Fátima, Portugal
13 de julio de 1917
Lucía miró al cielo y vio descender a Nuestra Señora. La aparición llegó desde el este, igual que las otras dos veces, surgiendo como un punto centelleante de las profundidades del nuboso firmamento. Descendió sin vacilar en ningún momento. Su forma brillaba mientras se posaba en la encina, a unos dos metros y medio del suelo.
Nuestra Señora permaneció erguida. Su imagen, envuelta en un resplandor, parecía más radiante que el sol. Lucía bajó los ojos ante su deslumbrante belleza.
Una multitud rodeó a Lucía, a diferencia de la primera vez que apareció Nuestra Señora, dos meses antes.
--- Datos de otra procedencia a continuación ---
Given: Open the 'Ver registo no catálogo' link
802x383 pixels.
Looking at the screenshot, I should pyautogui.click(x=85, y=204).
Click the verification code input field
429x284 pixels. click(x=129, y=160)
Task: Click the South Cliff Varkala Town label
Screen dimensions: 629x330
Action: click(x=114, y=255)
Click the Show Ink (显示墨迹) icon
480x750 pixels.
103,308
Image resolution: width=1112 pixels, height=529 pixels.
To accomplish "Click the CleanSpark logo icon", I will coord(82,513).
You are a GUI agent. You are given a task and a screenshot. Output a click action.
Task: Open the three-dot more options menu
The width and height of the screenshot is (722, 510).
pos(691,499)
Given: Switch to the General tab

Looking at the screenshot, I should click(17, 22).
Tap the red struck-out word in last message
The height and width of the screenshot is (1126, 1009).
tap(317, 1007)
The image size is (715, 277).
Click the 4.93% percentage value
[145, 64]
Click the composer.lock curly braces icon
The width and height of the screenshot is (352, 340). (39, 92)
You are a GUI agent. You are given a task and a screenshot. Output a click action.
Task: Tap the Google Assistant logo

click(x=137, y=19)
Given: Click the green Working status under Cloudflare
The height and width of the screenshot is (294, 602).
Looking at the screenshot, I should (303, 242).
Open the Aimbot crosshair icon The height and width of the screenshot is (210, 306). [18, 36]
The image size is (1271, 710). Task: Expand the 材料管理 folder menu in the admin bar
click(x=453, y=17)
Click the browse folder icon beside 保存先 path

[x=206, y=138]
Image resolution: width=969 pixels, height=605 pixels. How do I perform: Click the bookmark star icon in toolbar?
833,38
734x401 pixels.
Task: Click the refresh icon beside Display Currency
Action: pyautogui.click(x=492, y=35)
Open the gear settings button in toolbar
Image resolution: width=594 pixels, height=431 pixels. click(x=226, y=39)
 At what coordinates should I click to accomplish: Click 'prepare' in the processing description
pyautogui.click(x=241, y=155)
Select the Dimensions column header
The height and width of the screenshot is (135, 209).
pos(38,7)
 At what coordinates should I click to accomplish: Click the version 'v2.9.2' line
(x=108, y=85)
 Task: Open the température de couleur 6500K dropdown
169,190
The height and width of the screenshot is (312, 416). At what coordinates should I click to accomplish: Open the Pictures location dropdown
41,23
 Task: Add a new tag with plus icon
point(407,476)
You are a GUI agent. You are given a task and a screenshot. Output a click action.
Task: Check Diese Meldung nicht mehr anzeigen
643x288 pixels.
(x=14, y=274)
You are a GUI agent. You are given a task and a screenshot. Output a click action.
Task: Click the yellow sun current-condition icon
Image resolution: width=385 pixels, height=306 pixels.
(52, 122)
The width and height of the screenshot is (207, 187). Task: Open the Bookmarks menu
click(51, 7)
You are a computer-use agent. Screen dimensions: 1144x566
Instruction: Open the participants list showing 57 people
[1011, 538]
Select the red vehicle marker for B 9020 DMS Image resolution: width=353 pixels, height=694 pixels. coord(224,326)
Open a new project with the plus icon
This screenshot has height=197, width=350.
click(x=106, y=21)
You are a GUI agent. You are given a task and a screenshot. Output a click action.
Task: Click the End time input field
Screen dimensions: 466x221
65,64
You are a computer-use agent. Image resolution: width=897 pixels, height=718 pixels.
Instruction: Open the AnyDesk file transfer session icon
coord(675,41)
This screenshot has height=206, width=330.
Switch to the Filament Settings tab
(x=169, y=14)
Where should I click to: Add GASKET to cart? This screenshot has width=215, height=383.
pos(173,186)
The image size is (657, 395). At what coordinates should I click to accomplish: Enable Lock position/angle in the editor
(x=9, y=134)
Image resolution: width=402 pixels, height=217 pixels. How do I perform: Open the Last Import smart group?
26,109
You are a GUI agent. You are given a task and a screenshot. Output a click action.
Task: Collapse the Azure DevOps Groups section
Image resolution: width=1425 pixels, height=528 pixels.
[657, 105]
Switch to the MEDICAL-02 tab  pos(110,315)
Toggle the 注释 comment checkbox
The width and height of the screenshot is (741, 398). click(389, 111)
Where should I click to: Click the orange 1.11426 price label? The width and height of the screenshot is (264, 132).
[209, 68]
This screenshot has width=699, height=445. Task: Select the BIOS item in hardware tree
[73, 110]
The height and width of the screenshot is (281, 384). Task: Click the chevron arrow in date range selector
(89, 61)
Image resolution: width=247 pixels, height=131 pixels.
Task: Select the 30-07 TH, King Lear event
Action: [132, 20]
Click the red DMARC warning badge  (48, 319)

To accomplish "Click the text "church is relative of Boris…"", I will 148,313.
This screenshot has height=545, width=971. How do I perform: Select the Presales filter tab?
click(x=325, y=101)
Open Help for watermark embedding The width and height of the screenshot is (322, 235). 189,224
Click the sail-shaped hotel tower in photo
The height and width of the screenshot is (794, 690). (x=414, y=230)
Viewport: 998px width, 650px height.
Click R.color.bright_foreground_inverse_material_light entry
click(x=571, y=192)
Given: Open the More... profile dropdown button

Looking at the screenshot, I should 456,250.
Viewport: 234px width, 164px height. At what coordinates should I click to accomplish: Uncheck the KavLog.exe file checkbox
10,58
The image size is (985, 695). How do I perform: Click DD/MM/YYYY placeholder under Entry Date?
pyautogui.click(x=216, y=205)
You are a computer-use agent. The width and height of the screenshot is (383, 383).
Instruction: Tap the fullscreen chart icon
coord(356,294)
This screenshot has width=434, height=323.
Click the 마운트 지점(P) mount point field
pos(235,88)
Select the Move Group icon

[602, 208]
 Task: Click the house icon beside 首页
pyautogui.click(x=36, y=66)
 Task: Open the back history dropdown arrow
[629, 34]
En aquella ocasión sólo estaban Lucía, Jacinta y Francisco en los campos, cuidando de las ovejas de la familia. Sus primos tenían siete y nueve años respectivamente. A sus diez años, ella era la mayor y lo tenía asumido. A su derecha, Francisco se arrodilló con sus pantalones largos y su gorro de lana. A su izquierda, Jacinta se hallaba de rodillas con una falda negra y un pañuelo sobre el oscuro cabello.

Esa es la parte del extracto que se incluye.